Three months’ worth of rain fell in three days last week, causing the River Sava to burst its banks. It rises in the Alps of western Slovenia, forms the border between Croatia and Bosnia-Herzegovina and continues through Serbia to the capital Belgrade, where it joins the Danube. Thousands of landslides have been reported, destroying roads, railway lines and entire villages.

At least 27 people have died in Bosnia, including nine from the northeastern town of Doboj, devastated by what the regional police chief called a 3-4 metre high “tsunami” of water. About a third of the country is under water, affecting more than 1 million people.

The chairman of the Bosnian three-man presidency, Bakir Izetbegovic, declared that his country faced a “horrible catastrophe… We are still not fully aware of its actual dimensions.”

In Serbia, 12 bodies were recovered in the flooded town of Obrenovac, about 20 miles from the capital, Belgrade. More than 25,000 people have been evacuated and many more remain stranded.

The Nikola Tesla electricity plant in Obrenovac, which supplies most of Belgrade, is threatened, as is the coal-fired power plant at Kostolac, which provides over 20 percent of Serbia’s electricity needs.

Serbian Prime Minister Aleksandar Vucic said, “What happened to us happens once in a thousand years, not hundred, but thousand.”

It is clear that the severity of the floods has been compounded by the fall-out from the break-up of the former Yugoslavia, the Bosnian War (1991-95) and the NATO bombardment of Serbia in 1999. Political tensions between the Balkan countries and the economic disaster, worsened by the 2008 global crisis, have continued to take their toll.

These factors have been ignored in most news reports, with comment limited to the danger from the exposure of some of the 120,000 landmines that remain from the Bosnian War and the disappearance of signs warning of minefields. Some 500 people have been killed by mines since 1995. Some reports also quote Sarajevo Mine Action Centre official Sasa Obradovic, who said, “Besides the mines, a lot of weapons were thrown into the rivers, lying idle for almost 20 years.” But that is as far as it goes.

In 1972, the Yugoslav government first attempted to monitor and control the River Sava, the country’s most important inland waterway, linking Slovenia, Croatia, Bosnia-Herzegovina, Serbia and Montenegro. Its Sava River Basin Management Plan was one of the first in the world and attempted to reconcile the differing demands of the various republics—hydroelectric power in Slovenia, navigation for Croatia to its large inland port at Sisak, and agricultural needs in Bosnia and Serbia. Levees and reservoirs were built and waterways dredged. Further plans to improve navigation, prevent flooding and tackle pollution were drawn up in the 1980s.

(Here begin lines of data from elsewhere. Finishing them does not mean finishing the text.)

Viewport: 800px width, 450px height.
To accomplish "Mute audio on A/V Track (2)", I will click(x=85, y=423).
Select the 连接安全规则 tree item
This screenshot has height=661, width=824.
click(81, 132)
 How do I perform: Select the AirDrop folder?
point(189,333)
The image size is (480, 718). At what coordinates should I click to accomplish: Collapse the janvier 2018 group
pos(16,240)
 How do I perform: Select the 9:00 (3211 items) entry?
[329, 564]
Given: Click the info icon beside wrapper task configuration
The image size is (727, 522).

However, these were thwarted by the break-up of the Yugoslav Republic and its descent into war. With the dissolution of the Soviet Union in 1991, the US and Germany both set about dismantling Yugoslavia by recognizing the breakaway republics of the old federation—Slovenia, Croatia, and then Bosnia—as independent sovereign states. The US was intent on exploiting the power vacuum created by the Soviet collapse to project its power eastward and gain control over the vast untapped reserves of oil and natural gas in the newly-independent Central Asian republics of the old USSR. The European powers, led by Germany, were anxious to stake their own claim.

Following years during which flood protection measures were ignored and infrastructure left unrepaired, numerous initiatives and commissions have been created to coordinate action, but these have borne little fruit as a result of the continuing economic and political situation.

In 2001, Bosnia-Herzegovina, the then-Federal Republic of Yugoslavia, Croatia and Slovenia signed a “Letter of Intent” to set up “the Sava River Basin Initiative” to “utilize, protect and control the Sava River Basin water resources in a manner that would enable ‘better life conditions and raising the standard of population in the region’, and to find appropriate institutional frame [sic] in order to enhance the cooperation.”

A few years later the International Sava River Basin Commission was established. The River Sava, the largest tributary of the Danube, was also included in the International Commission for the Protection of the Danube River, which “commits the contracting parties to join their efforts in sustainable water management, including conservation of surface and ground water, pollution reduction, and the prevention and control of floods, accidents and ice hazards.”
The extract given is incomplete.